MPs are to debate the controversial issue of mitochondrial donation in the Commons next Tuesday, with e xperts welcoming the move which could result in the UK becoming the first country in the world to approve the treatments.
The treatments seek to replace defective mitochondrial DNA (mDNA) in a birth mother's egg with healthy mDNA from another woman in order to limit hereditary mitochondrial diseases, and new research has suggested it could potentially help almost 2,500 women of reproductive age in the UK.
But the Rev Dr Brendan McCarthy, medical ethics adviser to the Church of England, warned against any change in legislation, according the Daily Telegraph.
"The Archbishops' Council, which monitors this issue, does not feel that there has been sufficient scientific study of informed consultation into the ethics, safety and efficacy of mitochondria transfer," he said.
"Without a clearer picture of the role mitochondria play in the transfer of hereditary characteristics, the Church does not feel it would be responsible to change the law at this time."
The new regulations being debated "make provision to enable mitochondrial donation" under the Human Fertilisation and Embryology Act.
As well as receiving normal "nuclear" DNA from its mother and father, a child would also be given small amount of healthy mitochondrial DNA (mDNA) from a woman donor.
Mitochondrial diseases can be devastating, affecting major organs and causing symptoms ranging from poor vision to diabetes and muscle wasting.

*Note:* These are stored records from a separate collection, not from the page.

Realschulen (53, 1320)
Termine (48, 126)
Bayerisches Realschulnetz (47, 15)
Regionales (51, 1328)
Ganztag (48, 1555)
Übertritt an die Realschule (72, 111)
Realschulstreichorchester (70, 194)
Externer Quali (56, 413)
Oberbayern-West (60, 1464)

Scientists at the Wellcome Trust Centre for Mitochondrial Research at Newcastle University are among those pioneering mitochondrial donation and will be the first to offer the treatment if it gets the go-ahead.
A study from the group just published in the New England Journal of Medicine suggests that 2,473 women in the UK and 12,423 in the US, aged between 15 and 44, are at risk of passing on a potentially lethal mitochondrial disease to their children.
The new regulations to be debated by MPs "make provision to enable mitochondrial donation" under the Human Fertilisation and Embryology Act.